Gênée d'être venue si vite, elle se recula un peu. C'était bien la première fois qu'elle ne contrôlait pas son corps. A nouveau, Gilbert lui sourit.

C'était bon n'est-ce pas. Et ce n'est pas fini. Puisque tu as l'air d'apprécier, je vais te faire jouir encore et encore.

Dubitative, elle le laissa l'attirer vers le lit, songeant à quel point ce serait bien de connaître d'autres orgasmes aussi intenses. Après l'avoir invitée à s'allonger, ils se firent face, et il recommença ses effleurements. Il touchait à peine sa peau, évitant toutes les zones érogènes, s'en approchant pourtant souvent, mais sans jamais y toucher. Sous un tel traitement, le désir naquit à nouveau. Auryane se tendait vers les doigts gémissante, suppliante, impatiente, comme elle ne l'avait jamais été.

Lorsqu'il estima en avoir assez fait, Gilbert passa aux baisers. Il commença par le visage, déposant ses lèvres un peu partout, les yeux, la bouche, le font, le nez, s'attardant pour suçoter les lobes d'oreille. Puis il descendit dans le cou, y accordant toujours autant de temps, et sa bouche descendit vers les seins dont il téta les mamelons avec tant d'adresse qu'Auryane manqua défaillir. Gilbert poursuivit son périple en explorant le ventre de sa compagne, son nombril, puis son pubis humide de transpiration.

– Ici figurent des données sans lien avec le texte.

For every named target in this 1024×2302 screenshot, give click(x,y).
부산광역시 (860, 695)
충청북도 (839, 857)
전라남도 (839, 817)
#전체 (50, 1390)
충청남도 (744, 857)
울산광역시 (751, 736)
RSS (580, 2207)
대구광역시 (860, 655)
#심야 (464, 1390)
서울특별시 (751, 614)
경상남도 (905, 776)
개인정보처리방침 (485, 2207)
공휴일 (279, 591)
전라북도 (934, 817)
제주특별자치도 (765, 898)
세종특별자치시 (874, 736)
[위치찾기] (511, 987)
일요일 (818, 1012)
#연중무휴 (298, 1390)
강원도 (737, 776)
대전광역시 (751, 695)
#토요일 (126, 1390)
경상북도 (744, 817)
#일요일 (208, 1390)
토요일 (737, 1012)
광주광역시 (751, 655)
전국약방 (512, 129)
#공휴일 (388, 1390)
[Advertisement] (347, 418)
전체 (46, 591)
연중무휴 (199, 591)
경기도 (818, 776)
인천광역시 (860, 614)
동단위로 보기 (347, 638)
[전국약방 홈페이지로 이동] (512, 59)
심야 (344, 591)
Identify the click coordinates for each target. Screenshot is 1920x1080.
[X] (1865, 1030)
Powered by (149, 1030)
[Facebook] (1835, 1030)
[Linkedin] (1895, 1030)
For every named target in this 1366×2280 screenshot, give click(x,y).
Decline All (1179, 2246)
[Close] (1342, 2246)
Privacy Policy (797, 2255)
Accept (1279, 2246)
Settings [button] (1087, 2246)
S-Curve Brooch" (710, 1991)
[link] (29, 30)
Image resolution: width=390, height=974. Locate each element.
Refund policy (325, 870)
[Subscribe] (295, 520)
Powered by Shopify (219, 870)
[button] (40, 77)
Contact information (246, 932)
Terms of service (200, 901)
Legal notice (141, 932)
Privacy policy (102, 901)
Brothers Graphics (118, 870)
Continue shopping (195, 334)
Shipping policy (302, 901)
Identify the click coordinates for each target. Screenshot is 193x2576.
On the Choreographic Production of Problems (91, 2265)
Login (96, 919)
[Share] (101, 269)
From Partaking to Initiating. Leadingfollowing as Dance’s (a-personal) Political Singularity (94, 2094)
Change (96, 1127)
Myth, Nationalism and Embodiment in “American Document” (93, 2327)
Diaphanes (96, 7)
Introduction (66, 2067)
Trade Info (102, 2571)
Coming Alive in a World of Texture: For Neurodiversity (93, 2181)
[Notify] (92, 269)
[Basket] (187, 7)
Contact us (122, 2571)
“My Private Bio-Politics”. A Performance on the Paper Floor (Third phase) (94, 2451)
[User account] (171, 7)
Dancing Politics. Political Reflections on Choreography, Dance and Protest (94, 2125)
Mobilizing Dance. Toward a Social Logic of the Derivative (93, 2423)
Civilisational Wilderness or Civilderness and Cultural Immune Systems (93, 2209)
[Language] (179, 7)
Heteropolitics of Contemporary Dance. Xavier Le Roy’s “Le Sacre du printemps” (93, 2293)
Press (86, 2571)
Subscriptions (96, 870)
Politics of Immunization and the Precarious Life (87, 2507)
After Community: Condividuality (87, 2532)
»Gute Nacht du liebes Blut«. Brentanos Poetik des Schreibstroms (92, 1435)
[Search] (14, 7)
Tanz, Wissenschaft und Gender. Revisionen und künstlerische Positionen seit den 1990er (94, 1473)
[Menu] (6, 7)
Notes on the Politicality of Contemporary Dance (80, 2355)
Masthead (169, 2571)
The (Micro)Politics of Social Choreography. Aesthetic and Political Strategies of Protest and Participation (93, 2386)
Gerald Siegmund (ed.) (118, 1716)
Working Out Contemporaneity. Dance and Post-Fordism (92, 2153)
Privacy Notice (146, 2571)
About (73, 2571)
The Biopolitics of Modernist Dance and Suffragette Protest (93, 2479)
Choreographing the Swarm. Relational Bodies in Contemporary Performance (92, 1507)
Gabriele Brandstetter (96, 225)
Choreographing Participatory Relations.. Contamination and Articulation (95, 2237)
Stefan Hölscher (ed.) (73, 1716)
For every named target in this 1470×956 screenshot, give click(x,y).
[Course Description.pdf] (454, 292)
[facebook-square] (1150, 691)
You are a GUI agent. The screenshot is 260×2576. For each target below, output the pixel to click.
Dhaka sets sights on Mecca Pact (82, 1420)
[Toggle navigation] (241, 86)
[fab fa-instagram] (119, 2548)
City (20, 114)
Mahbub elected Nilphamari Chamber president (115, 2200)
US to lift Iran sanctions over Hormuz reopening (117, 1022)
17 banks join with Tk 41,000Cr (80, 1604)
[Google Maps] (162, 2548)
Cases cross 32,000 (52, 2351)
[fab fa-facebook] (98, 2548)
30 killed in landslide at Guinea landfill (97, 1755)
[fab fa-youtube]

Et enfin, il passa un premier coup de langue sur le clitoris gonflé de sa maîtresse. Auryane faillit hurler de plaisir, parvint à se retenir, et gémit d'une émotion presque douloureuse. Posant ses deux mains sur la tête de son amant, elle la maintint entre ses jambes relevées. Elle ne voulait pas que le moment s'arrête, jamais. Qu'il lui mange l'entrejambe pour le restant de sa vie. Conciliant, Gilbert mit toute sa science à lécher, sucer, pénétrer. Parfois, il joignait un doigt à sa masturbation savante. Auryane se trémoussait comme jamais elle ne l'avait fait. Ses cuisses grasses écartées au maximum, elle savourait un cunnilingus digne du Premier Sexpert.

Sans plus de contrôle sur elle-même, elle jouit à nouveau, déversant sa cyprine en jet dans la bouche de son partenaire. Emportée par l'extase, elle perdit conscience quelques secondes, puis revint à elle, comblée et vidée.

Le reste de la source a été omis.